In Wasseypur, Ramadhir Singh’s comments are stage managed—through framing, background music, and dialogue—to be self-reflexive so as to distinguish the viewers who laugh at Ramadhir Singh’s dialogues from those who laugh at, say, Munnabhai’s. The ironic use of Ramadhir’s disdain for cinema gives its audience a barely hidden second layer of meaning which they discover in delight. Through this discovery of irony, the film flatters its audience into accepting its—and by extension, their—superiority. This is, increasingly, the coded message that Kashyap’s films have nested with them: lulling its audience into an acceptance of what is increasingly touted as “the real/gritty/offbeat”.
While promoting Gangs of Wasseypur, Kashyap compared it to No Smoking, a film whose spectacular failure was prefigured in its description as being “Eternal Sunshine [of the Spotless Mind] meets Kafka meets something else”.
His response to the failure of No Smoking—“I can understand that the audience may not have seen, say, a Bob Fosse, from which No Smoking draws inspiration. However, I expected the critics to understand it.”—is reminiscent of the deranged death row inmate in Last Train to Mahakali, who screams, “People don’t deserve me. Sab darey huve hain; kuch nayi cheez dekhein do dar jathey, saale.” (They are scared; they see anything new, and it scares them.) In contrast, Kashyap claimed Gangs of Wasseypur was “very accessible. It is there everywhere–B-centre, C-centre. Everybody will get the film because it’s not at all unfathomable. It is not No Smoking. That’s how simple it is and the characters of the film are not deep too. For Gangs, there is nothing that you really need to crack your brains behind it. It’s just a simple story.”

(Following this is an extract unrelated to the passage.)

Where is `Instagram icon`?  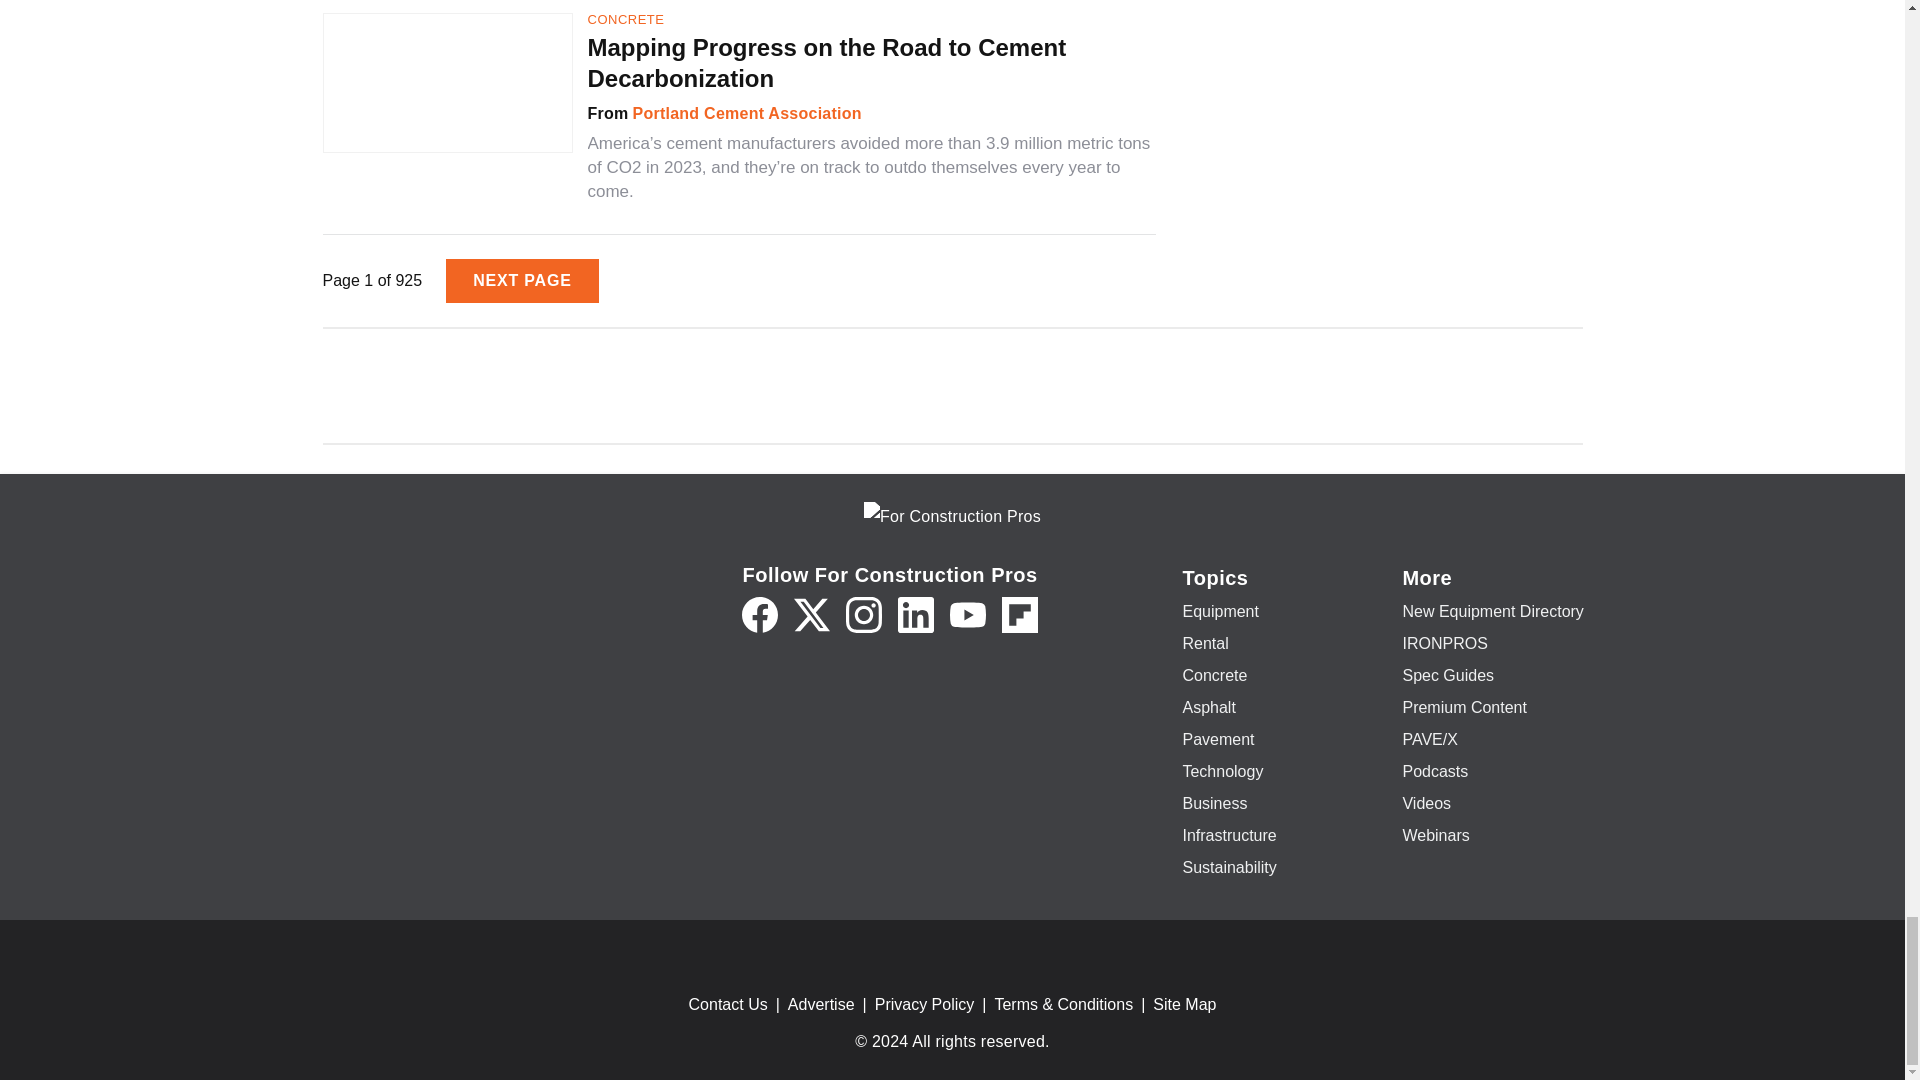
Instagram icon is located at coordinates (864, 614).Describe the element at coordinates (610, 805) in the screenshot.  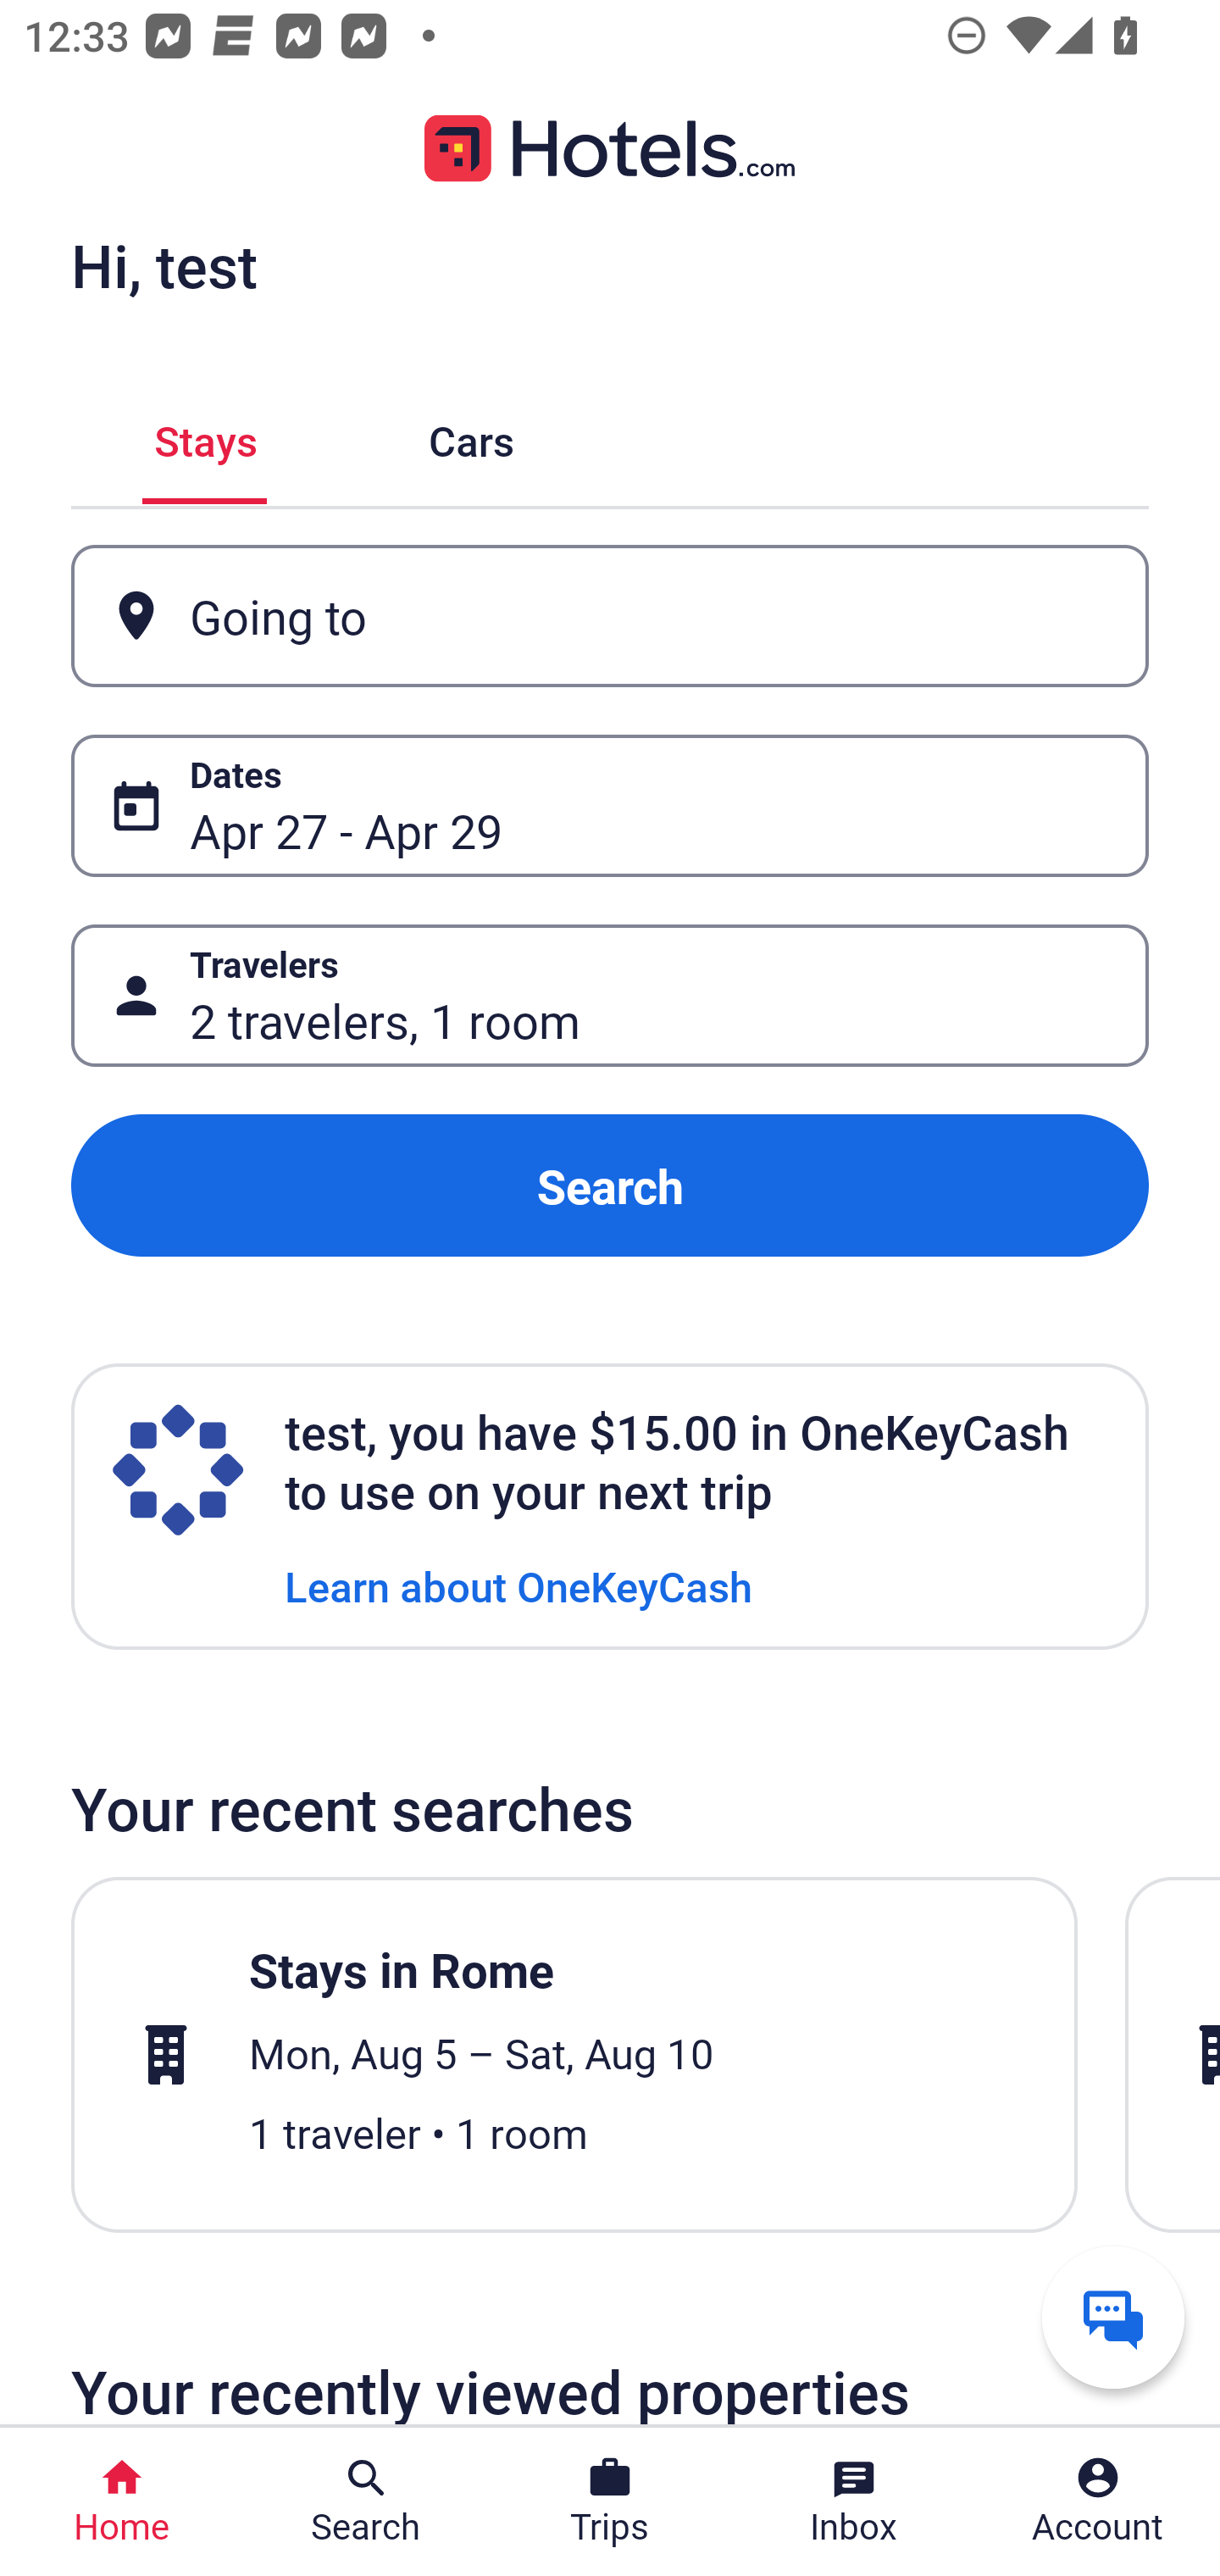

He risks suggesting that a film populated with lower class small town characters is the same as being “not deep” and that an inscrutable film populated with urbane characters is inherently sophisticated, to signal to his elite audience that while they were invited to empathise with the urbane characters of No Smoking, they could simply laugh at the characters in Wasseypur. It is this same aspirational class logic that leads him to portray, in Gulaal, the dissenting poet figure (Piyush Mishra) as a Lennon-inspired character who wears Lennon’s photo on a pendant. To signal the character’s status as rebel, he uses the easiest rebel icon of the English-speaking elite classes.
There is no doubting
the significance or popularity of the films made by Banerjee and Kashyap. The
fact that critics are already referring to “the kind of cinema that Anurag
Kashyap and Dibakar Banerjee make” makes this a significant comparison. Their
cinema points to a growing market for a rootless elite that, disenchanted with
the technicolour dreams of liberalisation, is looking for cultural production
that shows them the “real/gritty/offbeat” New India out there.
What is nothing less than astonishing about the films of Kashyap and Banerjee is the fact that this new middle stream consists of their contrasting takes on more or less same themes. This not only makes theirs a most unusual middle stream, but also points to the polarising times we live in where there are such contrasting takes playing to the same audiences. However, the fact that these films are consumed by the same elite audiences also points to the resilience of consumption, where anything, even—especially, perhaps—such radically different cultural products can be consumed with equal ease.